ABOUT THIS TASK: The data beneath this task has to be reprinted character for character.

══════════════════════════════

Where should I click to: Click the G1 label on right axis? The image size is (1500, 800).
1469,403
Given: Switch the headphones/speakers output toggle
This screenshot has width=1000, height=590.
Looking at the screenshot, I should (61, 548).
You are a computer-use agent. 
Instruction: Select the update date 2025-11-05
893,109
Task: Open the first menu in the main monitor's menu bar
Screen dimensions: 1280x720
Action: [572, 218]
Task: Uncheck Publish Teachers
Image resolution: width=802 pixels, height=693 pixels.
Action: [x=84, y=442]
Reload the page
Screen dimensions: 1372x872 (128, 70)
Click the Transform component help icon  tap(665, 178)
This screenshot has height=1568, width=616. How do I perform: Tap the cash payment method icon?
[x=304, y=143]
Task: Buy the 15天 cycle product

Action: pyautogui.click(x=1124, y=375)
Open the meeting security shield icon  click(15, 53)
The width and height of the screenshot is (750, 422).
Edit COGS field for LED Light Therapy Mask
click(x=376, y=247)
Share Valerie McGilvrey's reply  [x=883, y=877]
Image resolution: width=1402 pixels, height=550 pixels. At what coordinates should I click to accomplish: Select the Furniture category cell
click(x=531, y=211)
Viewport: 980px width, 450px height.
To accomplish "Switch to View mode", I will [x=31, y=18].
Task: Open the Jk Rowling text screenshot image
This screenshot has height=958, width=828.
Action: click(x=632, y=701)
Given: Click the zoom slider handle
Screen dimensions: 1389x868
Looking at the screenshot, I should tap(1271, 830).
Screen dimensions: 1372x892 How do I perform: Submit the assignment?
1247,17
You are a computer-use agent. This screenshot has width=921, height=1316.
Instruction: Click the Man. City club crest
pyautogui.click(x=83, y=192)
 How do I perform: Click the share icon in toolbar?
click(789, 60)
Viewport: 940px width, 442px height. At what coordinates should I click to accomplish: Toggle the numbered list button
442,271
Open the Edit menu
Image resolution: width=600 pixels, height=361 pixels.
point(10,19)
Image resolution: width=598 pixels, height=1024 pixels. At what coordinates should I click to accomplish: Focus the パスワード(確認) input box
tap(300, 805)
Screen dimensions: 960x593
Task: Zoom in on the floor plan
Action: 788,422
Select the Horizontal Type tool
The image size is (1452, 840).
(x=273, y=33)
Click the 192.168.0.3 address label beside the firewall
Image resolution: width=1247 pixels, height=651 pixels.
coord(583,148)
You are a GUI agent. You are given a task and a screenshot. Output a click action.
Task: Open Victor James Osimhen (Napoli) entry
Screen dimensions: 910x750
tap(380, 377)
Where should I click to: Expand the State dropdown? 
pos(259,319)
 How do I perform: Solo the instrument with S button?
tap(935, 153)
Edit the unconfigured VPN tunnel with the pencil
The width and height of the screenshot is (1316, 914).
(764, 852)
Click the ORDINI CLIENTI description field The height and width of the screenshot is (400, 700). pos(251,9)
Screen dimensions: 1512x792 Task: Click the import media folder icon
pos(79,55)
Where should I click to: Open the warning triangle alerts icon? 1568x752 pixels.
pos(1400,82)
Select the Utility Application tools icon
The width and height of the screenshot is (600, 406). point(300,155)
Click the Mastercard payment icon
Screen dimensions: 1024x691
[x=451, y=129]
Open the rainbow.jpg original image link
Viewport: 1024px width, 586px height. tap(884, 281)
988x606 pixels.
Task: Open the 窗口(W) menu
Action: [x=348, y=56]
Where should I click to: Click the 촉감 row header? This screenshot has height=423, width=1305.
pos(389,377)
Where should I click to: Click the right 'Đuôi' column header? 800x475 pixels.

══════════════════════════════

ANSWER SPACE:
Where should I click to: Click the G1 label on right axis? The image size is (1500, 800).
1469,403
Given: Switch the headphones/speakers output toggle
This screenshot has width=1000, height=590.
Looking at the screenshot, I should (61, 548).
You are a computer-use agent. 
Instruction: Select the update date 2025-11-05
893,109
Task: Open the first menu in the main monitor's menu bar
Screen dimensions: 1280x720
Action: [572, 218]
Task: Uncheck Publish Teachers
Image resolution: width=802 pixels, height=693 pixels.
Action: [x=84, y=442]
Reload the page
Screen dimensions: 1372x872 (128, 70)
Click the Transform component help icon  tap(665, 178)
This screenshot has height=1568, width=616. How do I perform: Tap the cash payment method icon?
[x=304, y=143]
Task: Buy the 15天 cycle product

Action: pyautogui.click(x=1124, y=375)
Open the meeting security shield icon  click(15, 53)
The width and height of the screenshot is (750, 422).
Edit COGS field for LED Light Therapy Mask
click(x=376, y=247)
Share Valerie McGilvrey's reply  [x=883, y=877]
Image resolution: width=1402 pixels, height=550 pixels. At what coordinates should I click to accomplish: Select the Furniture category cell
click(x=531, y=211)
Viewport: 980px width, 450px height.
To accomplish "Switch to View mode", I will [x=31, y=18].
Task: Open the Jk Rowling text screenshot image
This screenshot has height=958, width=828.
Action: click(x=632, y=701)
Given: Click the zoom slider handle
Screen dimensions: 1389x868
Looking at the screenshot, I should tap(1271, 830).
Screen dimensions: 1372x892 How do I perform: Submit the assignment?
1247,17
You are a computer-use agent. This screenshot has width=921, height=1316.
Instruction: Click the Man. City club crest
pyautogui.click(x=83, y=192)
 How do I perform: Click the share icon in toolbar?
click(789, 60)
Viewport: 940px width, 442px height. At what coordinates should I click to accomplish: Toggle the numbered list button
442,271
Open the Edit menu
Image resolution: width=600 pixels, height=361 pixels.
point(10,19)
Image resolution: width=598 pixels, height=1024 pixels. At what coordinates should I click to accomplish: Focus the パスワード(確認) input box
tap(300, 805)
Screen dimensions: 960x593
Task: Zoom in on the floor plan
Action: 788,422
Select the Horizontal Type tool
The image size is (1452, 840).
(x=273, y=33)
Click the 192.168.0.3 address label beside the firewall
Image resolution: width=1247 pixels, height=651 pixels.
coord(583,148)
You are a GUI agent. You are given a task and a screenshot. Output a click action.
Task: Open Victor James Osimhen (Napoli) entry
Screen dimensions: 910x750
tap(380, 377)
Where should I click to: Expand the State dropdown? 
pos(259,319)
 How do I perform: Solo the instrument with S button?
tap(935, 153)
Edit the unconfigured VPN tunnel with the pencil
The width and height of the screenshot is (1316, 914).
(764, 852)
Click the ORDINI CLIENTI description field The height and width of the screenshot is (400, 700). pos(251,9)
Screen dimensions: 1512x792 Task: Click the import media folder icon
pos(79,55)
Where should I click to: Open the warning triangle alerts icon? 1568x752 pixels.
pos(1400,82)
Select the Utility Application tools icon
The width and height of the screenshot is (600, 406). point(300,155)
Click the Mastercard payment icon
Screen dimensions: 1024x691
[x=451, y=129]
Open the rainbow.jpg original image link
Viewport: 1024px width, 586px height. tap(884, 281)
988x606 pixels.
Task: Open the 窗口(W) menu
Action: [x=348, y=56]
Where should I click to: Click the 촉감 row header? This screenshot has height=423, width=1305.
pos(389,377)
Where should I click to: Click the right 'Đuôi' column header? 800x475 pixels.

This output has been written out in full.